Exhibit 10.1
Execution Version
VOTING AGREEMENT
VOTING AGREEMENT (this “Voting Agreement”), dated as of March 10, 2019, by and between NVIDIA International Holdings Inc., a Delaware corporation (“Parent”), and the shareholders listed in Exhibit A (each, a “Shareholder”).
W I T N E S S E T H
WHEREAS, concurrently with the execution and delivery of this Voting Agreement, Mellanox Technologies, Ltd., a company organized under the laws of the State of Israel (the “Company”), Parent, NVIDIA Corporation, a Delaware corporation, and Teal Barvaz Ltd., a company organized under the laws of the State of Israel and a wholly owned Subsidiary of Parent (“Merger Sub”), are entering into an Agreement and Plan of Merger (as the same may be amended from time to time, the “Merger Agreement”), pursuant to which, among other things, Merger Sub will be merged with and into the Company, with the Company continuing as the surviving company and a wholly-owned subsidiary of Parent (the “Merger”);
WHEREAS, as of the date hereof, Shareholder is the record or beneficial owner of the number of shares of Company Securities set forth opposite his or its name onExhibit A; and
WHEREAS, as a condition to and inducement of Parent’s willingness to enter into the Merger Agreement, Shareholder has agreed to enter into this Voting Agreement.

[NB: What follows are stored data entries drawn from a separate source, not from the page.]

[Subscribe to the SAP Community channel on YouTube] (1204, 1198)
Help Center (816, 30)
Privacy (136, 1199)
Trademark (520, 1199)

NOW, THEREFORE, in consideration of the promises and of the mutual agreements and covenants set forth herein and in the Merger Agreement and for other good and valuable consideration, the receipt and adequacy of which are hereby acknowledged, and intending to be legally bound hereby, the parties hereto agree as follows:
ARTICLE I
DEFINITIONS
1.1Defined Terms. The following capitalized terms, as used in this Voting Agreement, shall have the meanings set forth below. Capitalized terms used but not otherwise defined herein shall have the meanings ascribed thereto in the Merger Agreement.
(a) “Beneficially Own”, “Beneficial Ownership” or “beneficial owner” with respect to any Company Securities means having “beneficial ownership” of such securities (as determined pursuant to Rule13d-3 under the Securities Exchange Act of 1934, as amended (the “Exchange Act”)), including pursuant to any Contract, whether or not in writing. Without duplicative counting of the same securities by the same holder, securities Beneficially Owned by a Person shall include securities Beneficially Owned by all other Persons who are controlled affiliates of such Person and who together with such Person would constitute a “group” within the meaning of Section 13(d)(3) of the Exchange Act.
(b) “Shareholder Shares” means all Company Shares held of record or Beneficially Owned by Shareholder, whether currently issued and outstanding or hereinafter acquired, including, without limitation, by exercising any Company Option, or the vesting of any Company RSU or Company PSU held of record or Beneficially Owned by Shareholder.